■ **Aim of the task**: Filter the listing below down to the lines containing the word "beside".

■ **The data**:
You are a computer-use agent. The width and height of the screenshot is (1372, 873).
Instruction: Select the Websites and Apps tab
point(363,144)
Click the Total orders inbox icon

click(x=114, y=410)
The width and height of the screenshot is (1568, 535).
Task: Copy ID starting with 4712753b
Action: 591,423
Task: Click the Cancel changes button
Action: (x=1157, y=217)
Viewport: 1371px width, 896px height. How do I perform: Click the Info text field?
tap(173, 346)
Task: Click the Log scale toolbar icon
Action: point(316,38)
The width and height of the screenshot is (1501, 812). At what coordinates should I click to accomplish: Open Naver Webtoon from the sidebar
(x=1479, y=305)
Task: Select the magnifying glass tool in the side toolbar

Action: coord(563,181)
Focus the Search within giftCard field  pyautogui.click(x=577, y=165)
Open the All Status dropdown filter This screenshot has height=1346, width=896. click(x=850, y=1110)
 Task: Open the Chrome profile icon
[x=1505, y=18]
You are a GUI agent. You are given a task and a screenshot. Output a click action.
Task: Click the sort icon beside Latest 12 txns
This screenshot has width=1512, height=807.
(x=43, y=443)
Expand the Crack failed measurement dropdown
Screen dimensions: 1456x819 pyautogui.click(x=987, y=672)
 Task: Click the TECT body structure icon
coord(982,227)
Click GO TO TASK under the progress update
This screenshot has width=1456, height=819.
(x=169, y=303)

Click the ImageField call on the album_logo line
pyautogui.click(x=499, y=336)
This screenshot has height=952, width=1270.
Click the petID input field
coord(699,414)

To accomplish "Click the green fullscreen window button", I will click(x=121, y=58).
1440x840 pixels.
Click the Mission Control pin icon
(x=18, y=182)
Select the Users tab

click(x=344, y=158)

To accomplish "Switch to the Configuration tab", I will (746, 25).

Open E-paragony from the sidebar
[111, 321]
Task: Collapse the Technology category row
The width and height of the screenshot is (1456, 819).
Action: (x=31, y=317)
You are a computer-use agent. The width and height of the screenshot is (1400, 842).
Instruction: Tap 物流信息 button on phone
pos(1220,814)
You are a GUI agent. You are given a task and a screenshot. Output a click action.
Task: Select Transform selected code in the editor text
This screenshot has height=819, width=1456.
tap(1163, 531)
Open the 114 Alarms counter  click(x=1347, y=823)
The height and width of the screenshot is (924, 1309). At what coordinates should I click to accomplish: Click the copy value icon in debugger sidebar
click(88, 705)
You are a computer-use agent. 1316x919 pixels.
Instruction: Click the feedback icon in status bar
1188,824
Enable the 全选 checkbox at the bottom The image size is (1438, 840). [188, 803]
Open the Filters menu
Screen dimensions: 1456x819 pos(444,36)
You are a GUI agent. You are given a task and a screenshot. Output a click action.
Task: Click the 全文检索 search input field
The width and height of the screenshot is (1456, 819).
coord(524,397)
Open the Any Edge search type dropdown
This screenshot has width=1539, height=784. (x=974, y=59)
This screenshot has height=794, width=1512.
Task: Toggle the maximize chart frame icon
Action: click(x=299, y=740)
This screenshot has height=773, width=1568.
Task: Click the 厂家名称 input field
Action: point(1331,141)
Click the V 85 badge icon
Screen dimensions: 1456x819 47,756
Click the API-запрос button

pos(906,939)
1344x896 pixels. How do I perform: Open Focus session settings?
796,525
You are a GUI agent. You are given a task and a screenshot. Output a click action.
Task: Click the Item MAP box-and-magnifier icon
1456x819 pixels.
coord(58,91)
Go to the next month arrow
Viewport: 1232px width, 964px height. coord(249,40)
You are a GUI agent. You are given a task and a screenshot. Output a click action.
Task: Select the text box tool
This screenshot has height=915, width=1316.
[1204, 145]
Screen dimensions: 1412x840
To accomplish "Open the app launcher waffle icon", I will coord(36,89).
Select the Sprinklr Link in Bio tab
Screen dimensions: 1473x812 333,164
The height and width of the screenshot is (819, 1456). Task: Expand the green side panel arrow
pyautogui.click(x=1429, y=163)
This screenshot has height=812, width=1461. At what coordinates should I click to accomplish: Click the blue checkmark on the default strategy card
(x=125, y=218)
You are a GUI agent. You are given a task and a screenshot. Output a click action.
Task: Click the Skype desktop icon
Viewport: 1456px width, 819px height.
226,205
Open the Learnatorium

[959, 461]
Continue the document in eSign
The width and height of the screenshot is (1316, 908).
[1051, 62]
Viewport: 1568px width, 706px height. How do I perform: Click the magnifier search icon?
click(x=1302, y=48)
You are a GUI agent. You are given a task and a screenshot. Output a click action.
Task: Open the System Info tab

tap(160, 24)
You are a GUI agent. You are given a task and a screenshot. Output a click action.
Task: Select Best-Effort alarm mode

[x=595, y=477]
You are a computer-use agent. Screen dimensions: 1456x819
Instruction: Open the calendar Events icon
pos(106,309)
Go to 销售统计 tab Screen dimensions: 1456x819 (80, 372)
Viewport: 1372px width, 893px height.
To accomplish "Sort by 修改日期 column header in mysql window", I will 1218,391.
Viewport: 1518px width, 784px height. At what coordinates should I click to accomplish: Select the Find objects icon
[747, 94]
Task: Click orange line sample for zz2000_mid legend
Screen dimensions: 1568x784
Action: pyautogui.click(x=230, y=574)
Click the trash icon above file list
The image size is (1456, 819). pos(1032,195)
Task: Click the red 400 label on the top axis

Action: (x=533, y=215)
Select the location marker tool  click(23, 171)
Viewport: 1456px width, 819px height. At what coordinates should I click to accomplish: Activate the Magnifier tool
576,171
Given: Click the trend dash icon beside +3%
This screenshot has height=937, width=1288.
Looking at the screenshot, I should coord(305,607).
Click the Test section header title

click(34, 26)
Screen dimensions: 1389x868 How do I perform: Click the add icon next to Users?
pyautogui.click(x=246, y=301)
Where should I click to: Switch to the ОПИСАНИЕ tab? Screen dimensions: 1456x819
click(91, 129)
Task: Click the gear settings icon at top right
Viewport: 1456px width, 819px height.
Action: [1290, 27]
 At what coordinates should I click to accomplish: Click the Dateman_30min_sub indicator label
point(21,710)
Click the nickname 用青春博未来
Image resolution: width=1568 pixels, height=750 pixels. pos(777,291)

■ **Exercise solution**:
Task: Click the sort icon beside Latest 12 txns
Given: Click the trend dash icon beside +3%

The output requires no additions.